(EXTRACTED INFORMATION begins)

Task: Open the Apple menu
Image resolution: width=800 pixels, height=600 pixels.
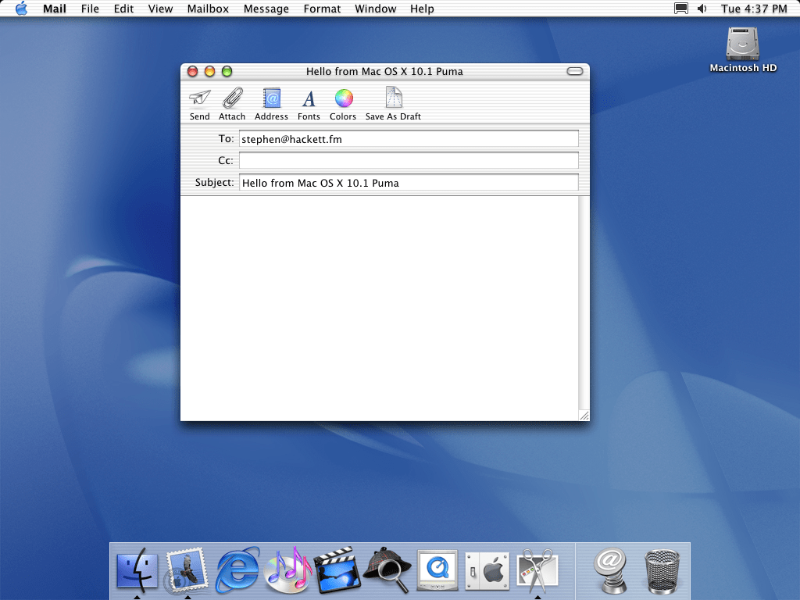Action: tap(21, 9)
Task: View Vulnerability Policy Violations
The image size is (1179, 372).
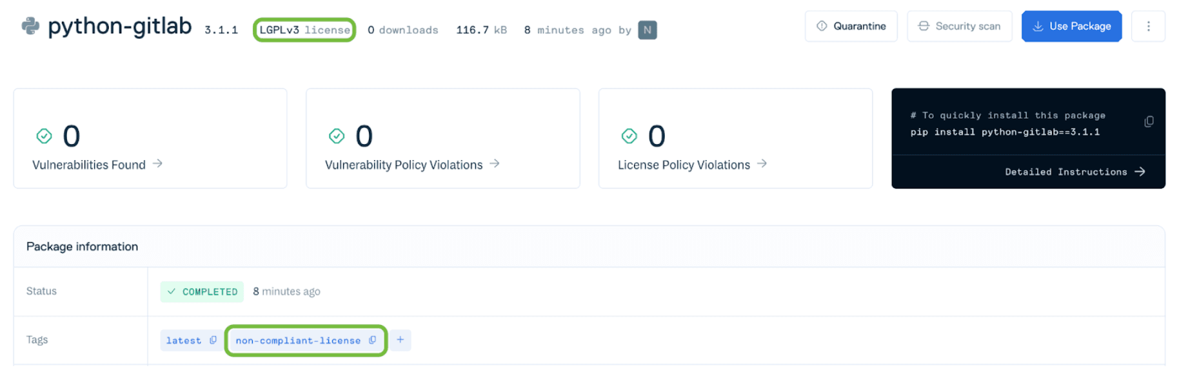Action: (411, 165)
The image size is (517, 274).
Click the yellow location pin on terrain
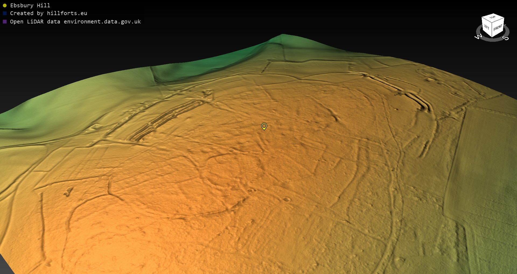[x=264, y=126]
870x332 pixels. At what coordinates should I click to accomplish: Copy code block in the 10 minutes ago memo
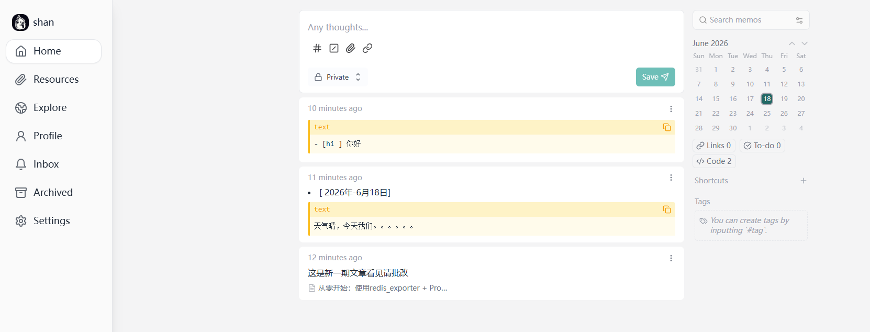click(x=667, y=127)
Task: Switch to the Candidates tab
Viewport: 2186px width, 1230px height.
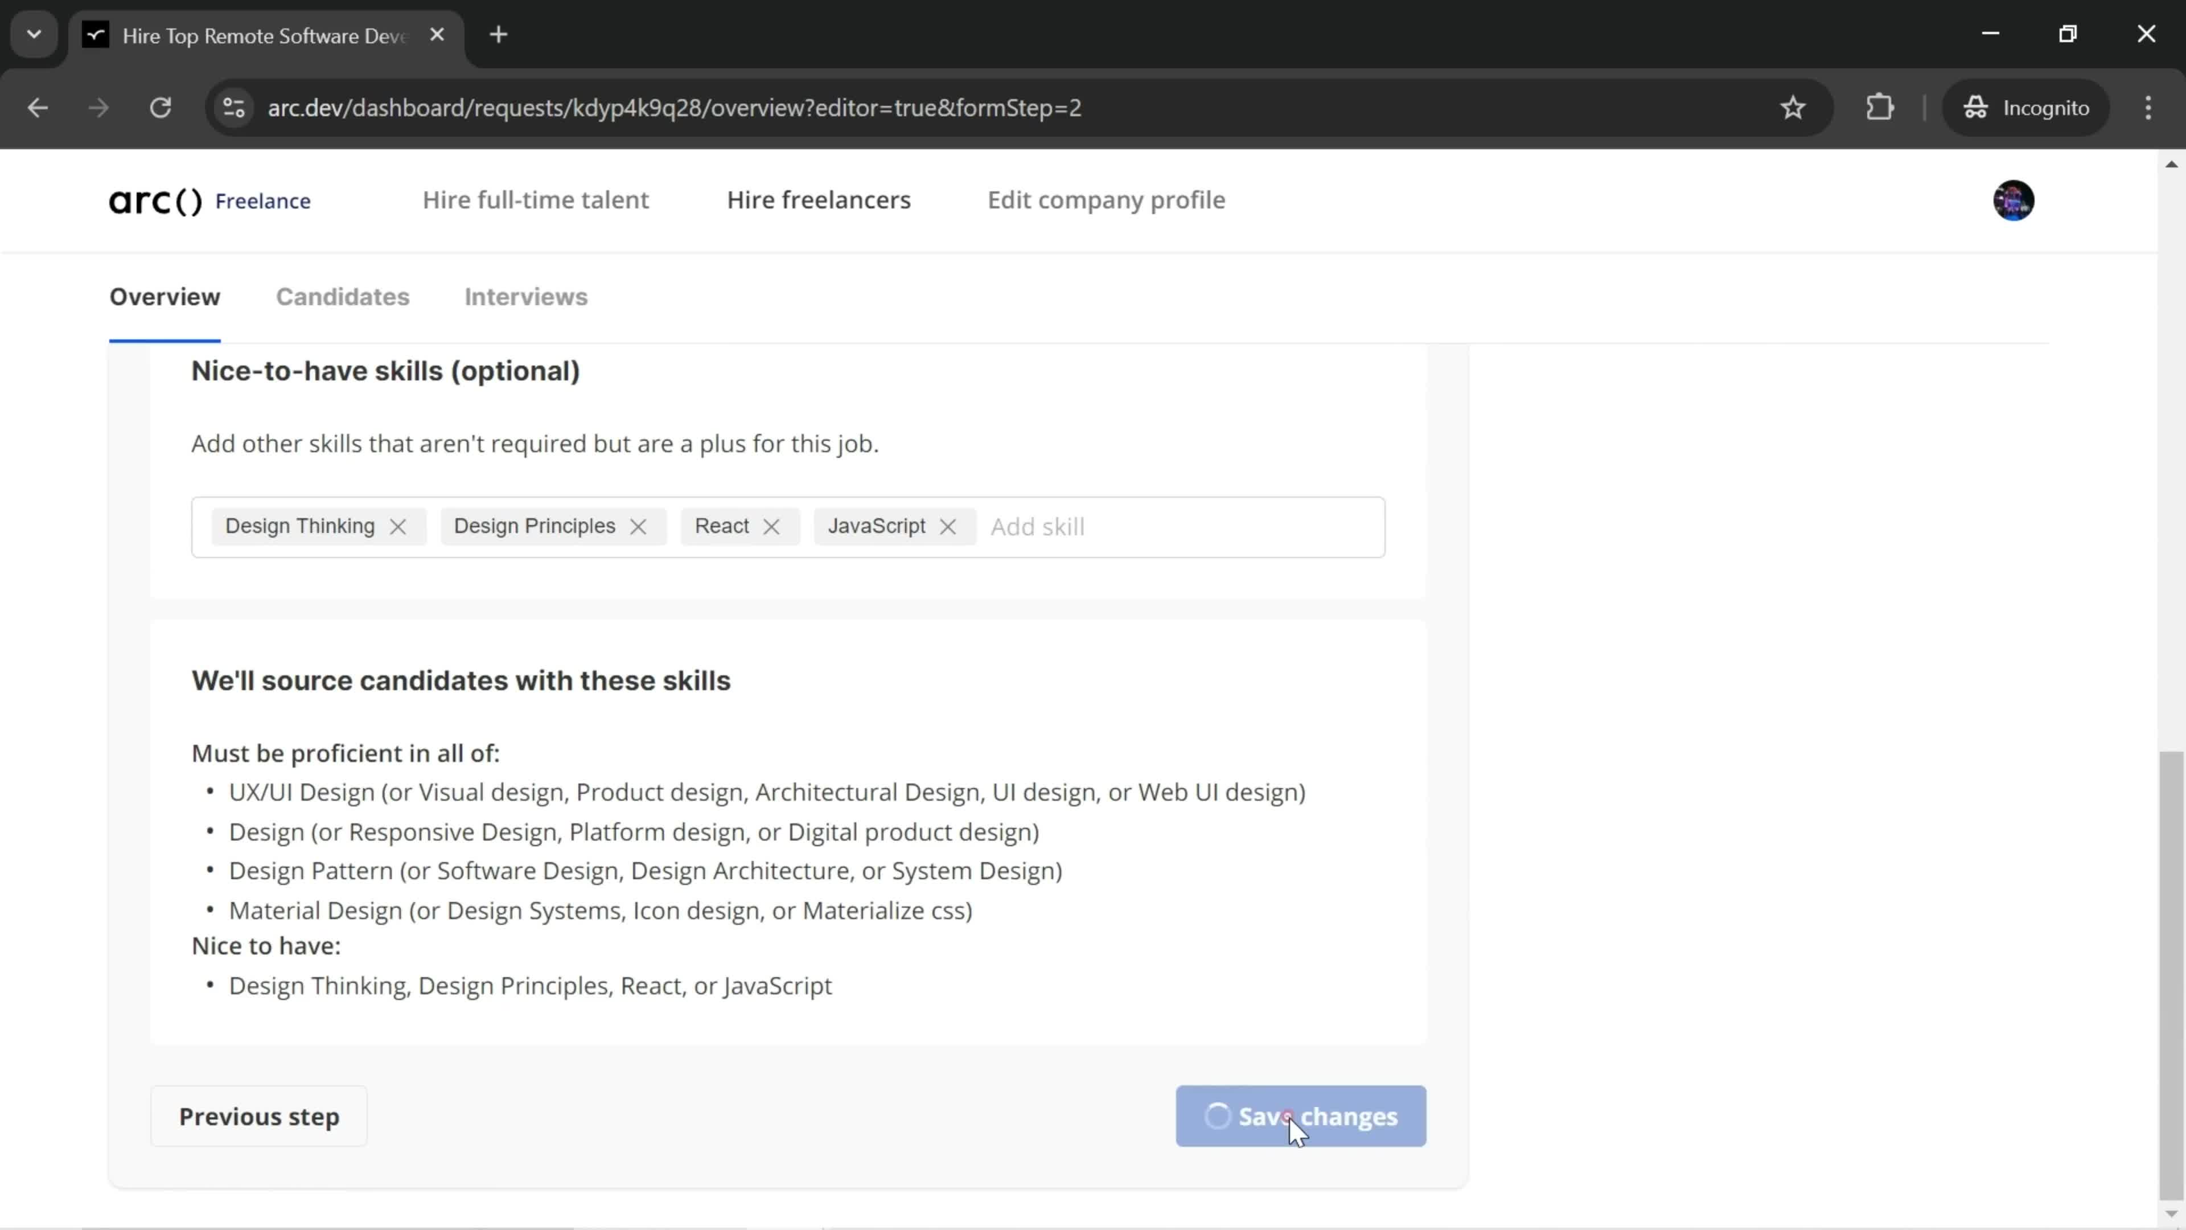Action: pyautogui.click(x=342, y=297)
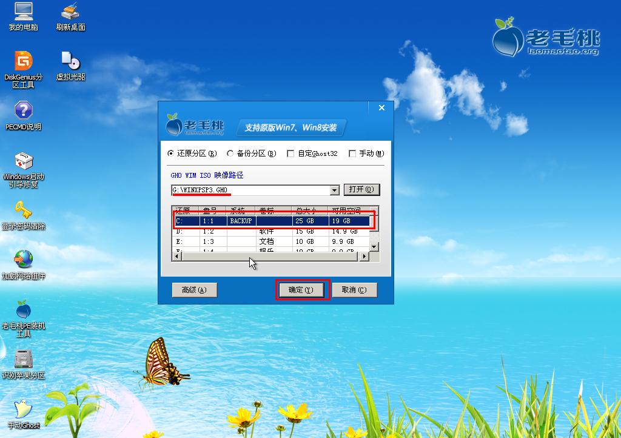This screenshot has height=438, width=621.
Task: Expand the image path dropdown arrow
Action: coord(334,190)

(EXTRACTED INFORMATION ends)

> [TASK GOAL]: Leave the pictures out and copy the rest of the data exactly.

> [ANSWER BOX]:
Task: Open the Apple menu
Image resolution: width=800 pixels, height=600 pixels.
Action: tap(21, 9)
Task: View Vulnerability Policy Violations
The image size is (1179, 372).
Action: (411, 165)
The image size is (517, 274).
Click the yellow location pin on terrain
[x=264, y=126]
870x332 pixels. At what coordinates should I click to accomplish: Copy code block in the 10 minutes ago memo
click(x=667, y=127)
Task: Switch to the Candidates tab
Viewport: 2186px width, 1230px height.
Action: pyautogui.click(x=342, y=297)
This screenshot has height=438, width=621.
Task: Expand the image path dropdown arrow
Action: coord(334,190)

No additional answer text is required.